» **Поставленная задача**: Во что, согласно тексту об игре Орлова в «Дяде Ване», актер превратил финальный акт пьесы?

» **Источник**:
Действительно, изумительная способность Орлова мыслить на сце­не ощутима даже тогда, когда его герой почти безмолвен. Финальный акт "Дяди Вани" актер превратил в бесконечный внутренний монолог, в "зону молчания". Зритель словно впрямую приобщается к тому, что про­исходит в его герое, к колебаниям его сознания и эмоций. Как понятны обостренная тоска, безысходная горечь вопроса Войницкого: "Что же делать? Что дальше?" Дядя Ваня отсутствующим взглядом провожает Серебряковых — и он, и она его более не занимают. Любовь не раство­рила двери в содержательную прекрасную жизнь. Побег не состоялся. — Жжет здесь... — А Соня, милая Соня так некстати говорит, нежно обняв голову дя­ди, о небе в алмазах, о неосуществившихся мечтах о светлой жизни... И неожиданно (тут, может быть, берет свое начало новый путь героя, о котором мы, увы, ничего определенного уже не узнаем) Войницкий Ор­лова вдруг забывает свою боль и проникается трагедией чужой жизни— Сониной. Это — в его глазах и в одном простом движении. Он отвора­чивается от девушки: только бы не увидела его глаз, не угадала дум!

Показывая всю глубину обездоленности своего героя, Орлов дает легкий намек на его будущее возрождение. Художник не навязывает своей точки зрения, не ломает контуры образа — он лишь следит за тем, как его дядя Ваня узнает жестокую и мужественную правду о себе и о жизни. Он лишь анализирует Войницкого и открывает в этом анализе дорогу современно понятой вере в человека. Иначе и быть не могло — сегодня творчество художника питается той самой "жизнью светлой, прекрасной", о которой мечтал когда-то его герой.

» **Данные**:
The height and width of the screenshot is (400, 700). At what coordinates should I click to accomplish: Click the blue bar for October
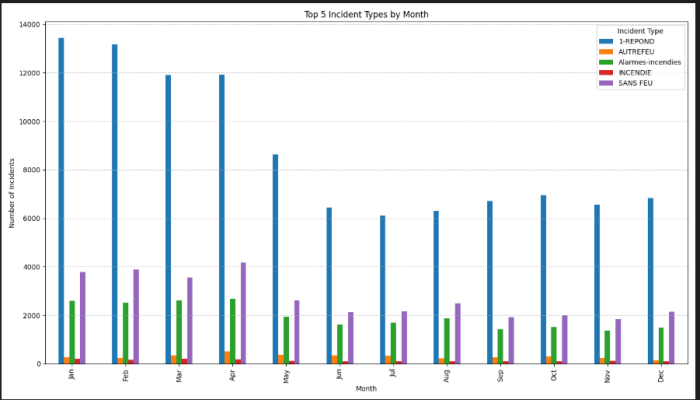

» **Решение**: В бесконечный внутренний монолог, в «зону молчания».